Thesis
A monumental ancient bronze pigna, or pinecone, rests on a marble capital in the
Cortile della Pigna of the Vatican Museum in Rome. Modern viewers appreciate the pigna
largely as a curiosity, but what is often overlooked by the casual visitor and the art historian alike
is the sculpture’s rich history and the meanings it amassed over the two thousand years it spent in the vicinity of the Ager Vaticanus. The exact origins of the pigna are a mystery, but early
renovations to the church of Old St.
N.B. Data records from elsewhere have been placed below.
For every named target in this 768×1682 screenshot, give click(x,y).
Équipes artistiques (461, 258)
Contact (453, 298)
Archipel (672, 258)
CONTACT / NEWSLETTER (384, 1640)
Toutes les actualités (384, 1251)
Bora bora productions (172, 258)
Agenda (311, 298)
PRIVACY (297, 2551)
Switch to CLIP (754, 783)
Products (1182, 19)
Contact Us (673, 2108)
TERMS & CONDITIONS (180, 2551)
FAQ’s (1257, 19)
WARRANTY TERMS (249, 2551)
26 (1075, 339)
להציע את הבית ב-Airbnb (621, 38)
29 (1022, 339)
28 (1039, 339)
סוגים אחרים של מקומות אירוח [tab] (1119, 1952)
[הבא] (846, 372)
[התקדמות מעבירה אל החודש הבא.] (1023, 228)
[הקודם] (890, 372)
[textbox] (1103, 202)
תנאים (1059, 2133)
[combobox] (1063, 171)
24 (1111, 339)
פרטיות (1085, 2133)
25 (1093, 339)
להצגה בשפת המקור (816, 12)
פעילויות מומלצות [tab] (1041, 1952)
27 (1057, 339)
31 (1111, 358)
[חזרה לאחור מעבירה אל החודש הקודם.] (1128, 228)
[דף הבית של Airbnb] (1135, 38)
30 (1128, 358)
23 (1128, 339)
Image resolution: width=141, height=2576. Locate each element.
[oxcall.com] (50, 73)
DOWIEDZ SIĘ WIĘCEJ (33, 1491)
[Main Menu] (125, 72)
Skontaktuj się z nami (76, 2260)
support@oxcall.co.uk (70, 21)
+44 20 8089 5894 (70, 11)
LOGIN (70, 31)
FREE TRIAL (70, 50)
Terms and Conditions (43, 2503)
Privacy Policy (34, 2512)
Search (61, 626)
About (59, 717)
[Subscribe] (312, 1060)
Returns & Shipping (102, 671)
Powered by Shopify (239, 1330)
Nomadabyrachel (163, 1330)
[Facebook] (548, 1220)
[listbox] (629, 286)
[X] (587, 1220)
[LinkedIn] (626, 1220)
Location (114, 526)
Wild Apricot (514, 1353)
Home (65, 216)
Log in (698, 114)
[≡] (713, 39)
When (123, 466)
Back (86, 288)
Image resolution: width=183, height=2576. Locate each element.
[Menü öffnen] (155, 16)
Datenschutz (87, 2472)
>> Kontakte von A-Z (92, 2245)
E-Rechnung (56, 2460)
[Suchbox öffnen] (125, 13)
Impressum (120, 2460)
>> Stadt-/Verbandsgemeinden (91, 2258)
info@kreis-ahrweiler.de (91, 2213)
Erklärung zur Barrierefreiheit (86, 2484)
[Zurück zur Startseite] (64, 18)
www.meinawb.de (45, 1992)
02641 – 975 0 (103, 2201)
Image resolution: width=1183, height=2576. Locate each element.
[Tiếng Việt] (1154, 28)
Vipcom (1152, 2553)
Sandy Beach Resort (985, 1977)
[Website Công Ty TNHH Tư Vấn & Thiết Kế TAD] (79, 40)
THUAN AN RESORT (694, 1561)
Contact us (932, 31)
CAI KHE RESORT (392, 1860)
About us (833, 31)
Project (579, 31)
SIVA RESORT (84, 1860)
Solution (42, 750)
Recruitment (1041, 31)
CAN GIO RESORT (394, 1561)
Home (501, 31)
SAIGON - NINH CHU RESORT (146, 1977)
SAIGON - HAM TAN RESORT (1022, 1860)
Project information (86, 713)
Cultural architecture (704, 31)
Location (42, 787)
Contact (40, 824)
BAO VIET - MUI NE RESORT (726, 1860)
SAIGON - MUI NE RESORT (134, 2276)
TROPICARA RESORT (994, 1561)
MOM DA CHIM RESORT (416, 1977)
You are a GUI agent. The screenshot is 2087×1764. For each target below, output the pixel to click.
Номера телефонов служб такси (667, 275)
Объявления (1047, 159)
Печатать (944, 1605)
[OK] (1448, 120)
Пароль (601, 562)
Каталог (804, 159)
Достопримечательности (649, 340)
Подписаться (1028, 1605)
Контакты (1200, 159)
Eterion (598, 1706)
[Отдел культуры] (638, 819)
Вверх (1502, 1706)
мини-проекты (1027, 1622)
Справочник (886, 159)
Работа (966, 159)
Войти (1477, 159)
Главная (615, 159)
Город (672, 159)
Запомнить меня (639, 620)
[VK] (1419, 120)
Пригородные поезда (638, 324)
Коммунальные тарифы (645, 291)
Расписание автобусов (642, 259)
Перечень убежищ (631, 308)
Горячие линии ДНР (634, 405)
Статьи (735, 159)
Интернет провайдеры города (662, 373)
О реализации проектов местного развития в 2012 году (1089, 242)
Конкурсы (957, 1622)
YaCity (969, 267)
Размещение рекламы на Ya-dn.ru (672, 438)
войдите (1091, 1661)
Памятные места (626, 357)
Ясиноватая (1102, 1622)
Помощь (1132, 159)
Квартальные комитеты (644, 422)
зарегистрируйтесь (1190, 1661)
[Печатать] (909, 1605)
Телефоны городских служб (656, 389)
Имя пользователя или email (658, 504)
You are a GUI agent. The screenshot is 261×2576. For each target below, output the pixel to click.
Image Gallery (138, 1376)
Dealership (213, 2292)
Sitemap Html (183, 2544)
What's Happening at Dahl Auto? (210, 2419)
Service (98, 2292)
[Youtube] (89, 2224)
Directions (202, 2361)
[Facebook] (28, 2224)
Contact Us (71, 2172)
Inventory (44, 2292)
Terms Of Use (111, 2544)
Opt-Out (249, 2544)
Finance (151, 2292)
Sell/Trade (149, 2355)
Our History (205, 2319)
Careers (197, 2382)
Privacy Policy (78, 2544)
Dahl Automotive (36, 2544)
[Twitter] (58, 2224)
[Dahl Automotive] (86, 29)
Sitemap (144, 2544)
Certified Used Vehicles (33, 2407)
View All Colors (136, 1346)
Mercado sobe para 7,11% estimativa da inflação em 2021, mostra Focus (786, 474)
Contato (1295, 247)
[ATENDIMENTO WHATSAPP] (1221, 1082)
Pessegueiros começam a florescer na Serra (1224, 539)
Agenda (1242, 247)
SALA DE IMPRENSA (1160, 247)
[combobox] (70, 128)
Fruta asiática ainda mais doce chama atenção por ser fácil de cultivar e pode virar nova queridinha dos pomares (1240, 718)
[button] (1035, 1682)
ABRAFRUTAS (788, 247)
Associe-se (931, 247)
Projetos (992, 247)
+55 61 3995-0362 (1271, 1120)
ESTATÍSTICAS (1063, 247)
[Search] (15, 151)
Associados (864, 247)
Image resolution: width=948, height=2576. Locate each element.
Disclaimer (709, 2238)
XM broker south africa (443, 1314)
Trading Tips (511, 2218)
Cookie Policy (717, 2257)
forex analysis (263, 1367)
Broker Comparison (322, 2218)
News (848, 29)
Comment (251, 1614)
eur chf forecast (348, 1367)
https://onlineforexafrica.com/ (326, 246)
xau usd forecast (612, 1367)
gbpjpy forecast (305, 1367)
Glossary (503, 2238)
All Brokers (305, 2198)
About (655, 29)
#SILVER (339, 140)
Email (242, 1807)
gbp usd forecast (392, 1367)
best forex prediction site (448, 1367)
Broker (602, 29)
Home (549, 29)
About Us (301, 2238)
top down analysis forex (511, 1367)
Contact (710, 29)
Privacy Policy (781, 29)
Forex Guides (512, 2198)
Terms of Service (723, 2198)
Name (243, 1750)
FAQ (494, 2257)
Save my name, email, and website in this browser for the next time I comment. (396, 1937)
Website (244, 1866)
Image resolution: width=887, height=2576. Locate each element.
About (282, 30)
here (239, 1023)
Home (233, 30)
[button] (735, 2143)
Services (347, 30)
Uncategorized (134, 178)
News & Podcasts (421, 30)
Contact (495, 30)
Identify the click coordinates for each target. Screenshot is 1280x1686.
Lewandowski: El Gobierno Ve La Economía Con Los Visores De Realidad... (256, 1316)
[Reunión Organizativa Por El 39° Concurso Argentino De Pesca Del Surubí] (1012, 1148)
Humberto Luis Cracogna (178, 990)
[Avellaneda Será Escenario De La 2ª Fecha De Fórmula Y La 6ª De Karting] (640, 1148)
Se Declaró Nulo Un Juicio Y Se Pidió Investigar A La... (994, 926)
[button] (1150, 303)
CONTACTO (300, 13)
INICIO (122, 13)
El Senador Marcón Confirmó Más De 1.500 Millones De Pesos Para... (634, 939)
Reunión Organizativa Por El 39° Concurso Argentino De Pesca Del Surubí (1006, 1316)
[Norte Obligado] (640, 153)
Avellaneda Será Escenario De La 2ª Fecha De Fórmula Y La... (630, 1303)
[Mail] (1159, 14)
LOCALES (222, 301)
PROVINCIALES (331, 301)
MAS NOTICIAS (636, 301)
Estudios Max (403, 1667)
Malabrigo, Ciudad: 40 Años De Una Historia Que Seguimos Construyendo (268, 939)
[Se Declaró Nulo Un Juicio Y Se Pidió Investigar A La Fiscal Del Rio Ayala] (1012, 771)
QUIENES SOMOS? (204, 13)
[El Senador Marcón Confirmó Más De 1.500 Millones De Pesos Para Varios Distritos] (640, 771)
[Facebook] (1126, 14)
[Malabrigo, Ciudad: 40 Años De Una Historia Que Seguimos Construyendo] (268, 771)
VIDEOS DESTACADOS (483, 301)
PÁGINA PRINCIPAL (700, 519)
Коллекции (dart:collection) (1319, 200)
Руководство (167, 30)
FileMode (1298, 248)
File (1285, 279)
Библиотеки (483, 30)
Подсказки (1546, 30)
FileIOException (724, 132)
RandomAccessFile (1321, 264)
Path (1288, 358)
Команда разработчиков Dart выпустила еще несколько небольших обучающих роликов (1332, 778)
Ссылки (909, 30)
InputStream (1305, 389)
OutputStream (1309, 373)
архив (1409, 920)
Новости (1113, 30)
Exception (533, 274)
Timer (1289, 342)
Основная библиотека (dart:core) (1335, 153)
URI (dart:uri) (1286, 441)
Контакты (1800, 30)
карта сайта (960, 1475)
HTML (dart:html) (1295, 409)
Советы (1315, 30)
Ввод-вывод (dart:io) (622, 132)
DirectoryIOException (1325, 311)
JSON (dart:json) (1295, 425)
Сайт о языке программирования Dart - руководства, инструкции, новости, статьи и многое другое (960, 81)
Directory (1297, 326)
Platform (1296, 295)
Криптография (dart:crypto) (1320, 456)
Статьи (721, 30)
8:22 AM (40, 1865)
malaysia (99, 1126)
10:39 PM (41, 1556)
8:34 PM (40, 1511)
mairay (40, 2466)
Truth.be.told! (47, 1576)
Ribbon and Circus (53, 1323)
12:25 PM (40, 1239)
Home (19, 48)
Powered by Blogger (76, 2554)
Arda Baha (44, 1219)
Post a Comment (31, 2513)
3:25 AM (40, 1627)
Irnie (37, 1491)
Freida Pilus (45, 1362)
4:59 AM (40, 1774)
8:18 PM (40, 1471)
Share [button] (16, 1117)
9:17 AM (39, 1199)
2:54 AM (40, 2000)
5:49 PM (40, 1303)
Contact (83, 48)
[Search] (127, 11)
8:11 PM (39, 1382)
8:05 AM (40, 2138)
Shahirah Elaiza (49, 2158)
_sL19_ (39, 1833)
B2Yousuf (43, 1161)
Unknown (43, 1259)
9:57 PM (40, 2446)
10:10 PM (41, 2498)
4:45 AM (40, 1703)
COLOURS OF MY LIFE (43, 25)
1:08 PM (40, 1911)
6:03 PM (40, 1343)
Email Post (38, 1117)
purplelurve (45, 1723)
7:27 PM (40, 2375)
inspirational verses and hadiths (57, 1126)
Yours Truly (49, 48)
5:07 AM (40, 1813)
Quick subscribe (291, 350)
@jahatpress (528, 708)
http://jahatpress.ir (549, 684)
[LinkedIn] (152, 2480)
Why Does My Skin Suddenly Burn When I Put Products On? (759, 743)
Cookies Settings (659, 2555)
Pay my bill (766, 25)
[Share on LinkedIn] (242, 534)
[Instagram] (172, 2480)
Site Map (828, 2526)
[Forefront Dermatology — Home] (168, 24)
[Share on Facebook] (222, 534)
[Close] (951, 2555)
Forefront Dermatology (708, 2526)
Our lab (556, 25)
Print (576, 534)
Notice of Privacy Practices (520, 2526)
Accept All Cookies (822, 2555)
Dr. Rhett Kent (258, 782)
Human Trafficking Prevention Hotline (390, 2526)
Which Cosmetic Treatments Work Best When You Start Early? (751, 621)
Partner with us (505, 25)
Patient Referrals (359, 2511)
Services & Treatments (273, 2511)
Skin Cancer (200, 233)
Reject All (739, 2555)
Peter’s in Rome suggest that the sculpture once served as the essential and unifying water feature of a fountain located in the center of the atrium of the church no later than c. 752-57. In this thesis, I focus on the pigna’s eighth-century incorporation into the atrium of Old St. Peter's and examine the fountain’s symbolic value within the architectural ensemble of which it once formed an essential part. This study explores the pigna’s
soteriological meaning, and suggests that the addition of the pigna sculpture transformed the pre-existing atrium into the embodiment of an earthly and celestial Paradise. To demonstrate this, I show how the addition of the pigna led to the creation of a new architectural term—the
paradiso—that designated the physical and spiritual significance of the space. I focus on issues
of medieval reception, suggesting that the pigna sculpture inspired, shaped, and completed the
paradiso in the minds of eighth-century viewers through its form, function, and basic botanic
identity. This study contributes a greater understanding of the pigna’s Christian significance, and suggests that the pigna sculpture's addition to the atrium in the eighth century reflected the
church’s emergent status as a center for pilgrimage and papal influence.